Ever since the May 6 flash crash there has been an attempt by some to paint high frequency trading (HFT) and its practitioners as evil market manipulators. However, most stories fail to grasp what these entities do, let alone how their activity would qualify as manipulation.
No one had successfully connected the dots of HFT and abnormal market activity until recently when real problem involving HFT came to light.
The Financial Industry Regulatory Authority (FINRA) on Sept. 13 fined New York-based Trillium Brokerage Services, LLC, $1 million for using “an illicit high frequency trading strategy and related supervisory failures.” According to FINRA, “Trillium, through nine proprietary traders, entered numerous layered, non-bona fide market moving orders to generate selling or buying interest in specific stocks.”
FINRA claims that Trillium created a false appearance of market pressure, which induced market participants to enter orders that would take the opposite side of orders placed by Trillium. Trillium then canceled the orders to create a “false appearance of market activity.”

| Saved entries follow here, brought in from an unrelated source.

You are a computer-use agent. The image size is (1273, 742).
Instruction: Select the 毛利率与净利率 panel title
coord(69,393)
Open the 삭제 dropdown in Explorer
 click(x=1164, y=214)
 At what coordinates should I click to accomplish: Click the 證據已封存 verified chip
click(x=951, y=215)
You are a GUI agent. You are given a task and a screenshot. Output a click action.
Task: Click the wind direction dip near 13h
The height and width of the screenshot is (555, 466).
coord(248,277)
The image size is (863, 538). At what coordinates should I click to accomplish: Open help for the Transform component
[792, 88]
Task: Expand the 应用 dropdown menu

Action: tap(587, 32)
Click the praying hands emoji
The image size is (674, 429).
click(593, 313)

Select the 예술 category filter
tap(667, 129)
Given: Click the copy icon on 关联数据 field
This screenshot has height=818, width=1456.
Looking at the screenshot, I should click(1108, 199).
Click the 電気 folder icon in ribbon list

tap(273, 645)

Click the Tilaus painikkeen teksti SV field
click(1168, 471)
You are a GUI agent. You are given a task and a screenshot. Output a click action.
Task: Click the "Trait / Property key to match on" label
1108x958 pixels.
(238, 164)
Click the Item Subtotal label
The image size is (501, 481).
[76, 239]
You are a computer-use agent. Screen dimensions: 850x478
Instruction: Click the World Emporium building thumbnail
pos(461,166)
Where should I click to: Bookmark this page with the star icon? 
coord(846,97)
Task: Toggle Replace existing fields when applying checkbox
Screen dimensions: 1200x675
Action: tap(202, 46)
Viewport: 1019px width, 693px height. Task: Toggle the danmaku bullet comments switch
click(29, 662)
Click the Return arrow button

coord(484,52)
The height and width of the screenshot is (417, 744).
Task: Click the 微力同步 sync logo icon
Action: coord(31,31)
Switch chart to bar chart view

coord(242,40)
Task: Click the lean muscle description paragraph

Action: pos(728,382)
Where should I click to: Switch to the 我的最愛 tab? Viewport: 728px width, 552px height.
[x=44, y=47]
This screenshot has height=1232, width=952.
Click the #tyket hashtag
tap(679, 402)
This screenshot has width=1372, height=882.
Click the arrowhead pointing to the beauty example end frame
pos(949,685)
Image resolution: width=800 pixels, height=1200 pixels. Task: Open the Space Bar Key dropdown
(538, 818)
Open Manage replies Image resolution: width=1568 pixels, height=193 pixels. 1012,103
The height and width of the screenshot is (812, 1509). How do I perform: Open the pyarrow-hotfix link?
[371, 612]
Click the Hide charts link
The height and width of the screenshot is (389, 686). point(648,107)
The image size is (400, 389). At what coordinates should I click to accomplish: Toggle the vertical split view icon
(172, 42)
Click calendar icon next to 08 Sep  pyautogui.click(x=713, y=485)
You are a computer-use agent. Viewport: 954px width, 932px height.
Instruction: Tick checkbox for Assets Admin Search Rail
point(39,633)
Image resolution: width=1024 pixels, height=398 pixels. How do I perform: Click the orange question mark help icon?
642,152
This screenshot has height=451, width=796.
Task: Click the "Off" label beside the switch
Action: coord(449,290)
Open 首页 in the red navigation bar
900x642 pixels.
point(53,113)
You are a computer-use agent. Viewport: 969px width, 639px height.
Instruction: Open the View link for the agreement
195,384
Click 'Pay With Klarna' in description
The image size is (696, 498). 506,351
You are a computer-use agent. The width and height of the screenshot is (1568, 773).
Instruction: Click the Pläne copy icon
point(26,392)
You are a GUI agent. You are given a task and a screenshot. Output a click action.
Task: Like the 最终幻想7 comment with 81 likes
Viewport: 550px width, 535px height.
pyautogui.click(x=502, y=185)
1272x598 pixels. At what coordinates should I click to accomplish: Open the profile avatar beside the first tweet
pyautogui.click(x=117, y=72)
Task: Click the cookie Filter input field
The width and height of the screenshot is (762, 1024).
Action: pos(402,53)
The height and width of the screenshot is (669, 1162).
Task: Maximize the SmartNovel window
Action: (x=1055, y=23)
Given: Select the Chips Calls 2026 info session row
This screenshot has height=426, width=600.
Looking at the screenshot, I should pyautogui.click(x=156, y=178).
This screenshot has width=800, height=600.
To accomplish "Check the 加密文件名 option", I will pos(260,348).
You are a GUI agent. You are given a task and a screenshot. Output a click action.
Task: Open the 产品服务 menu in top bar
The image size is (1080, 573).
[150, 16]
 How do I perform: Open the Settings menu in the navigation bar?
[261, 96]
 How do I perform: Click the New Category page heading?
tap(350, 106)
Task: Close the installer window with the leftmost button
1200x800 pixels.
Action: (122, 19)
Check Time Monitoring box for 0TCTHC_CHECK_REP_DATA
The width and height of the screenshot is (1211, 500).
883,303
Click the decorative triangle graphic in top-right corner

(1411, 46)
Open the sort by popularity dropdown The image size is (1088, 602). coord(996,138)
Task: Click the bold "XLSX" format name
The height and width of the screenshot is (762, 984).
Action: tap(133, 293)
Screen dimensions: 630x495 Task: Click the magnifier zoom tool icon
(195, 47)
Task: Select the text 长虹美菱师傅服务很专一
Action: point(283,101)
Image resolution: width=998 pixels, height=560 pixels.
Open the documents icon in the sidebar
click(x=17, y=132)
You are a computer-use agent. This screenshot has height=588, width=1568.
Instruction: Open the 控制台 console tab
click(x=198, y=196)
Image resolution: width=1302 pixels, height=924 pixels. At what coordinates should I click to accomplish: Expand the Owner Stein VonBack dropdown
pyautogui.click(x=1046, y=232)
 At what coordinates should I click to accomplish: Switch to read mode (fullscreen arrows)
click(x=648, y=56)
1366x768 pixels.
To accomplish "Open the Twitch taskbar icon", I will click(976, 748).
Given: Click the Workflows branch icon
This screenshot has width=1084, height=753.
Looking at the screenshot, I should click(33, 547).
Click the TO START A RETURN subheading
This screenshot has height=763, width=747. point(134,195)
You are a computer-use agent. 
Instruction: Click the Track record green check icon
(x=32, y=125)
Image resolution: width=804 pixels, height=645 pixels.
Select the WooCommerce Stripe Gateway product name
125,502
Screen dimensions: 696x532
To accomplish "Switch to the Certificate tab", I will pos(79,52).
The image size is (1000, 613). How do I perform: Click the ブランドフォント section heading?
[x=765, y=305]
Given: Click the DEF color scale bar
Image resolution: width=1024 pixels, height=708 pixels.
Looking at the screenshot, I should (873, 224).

Trillium and the individual respondents consented to the entry without admitting or denying the charges.
In an unrelated story on HFT, proprietary trading firm Infinium Capital Management had an error involving its trading software in the WTI crude oil futures market on Feb. 3 and has been the subject of an ongoing investigation by CME Group, according to Infinium.
Volume spiked in WTI that afternoon and the market rallied 51¢ in a matter of seconds near the end of the day.
According to an e-mailed statement from Infinium CEO Chick Whitman, “Infinium became aware of the error within seconds and immediately notified CME. Infinium has not been charged by the CME or CFTC.”
Whitman adds, “This incident was a result of human error in a software test group and the parties associated with this error are no longer with the firm. We have since made modifications to our software architecture to ensure that this type of error is never repeated.”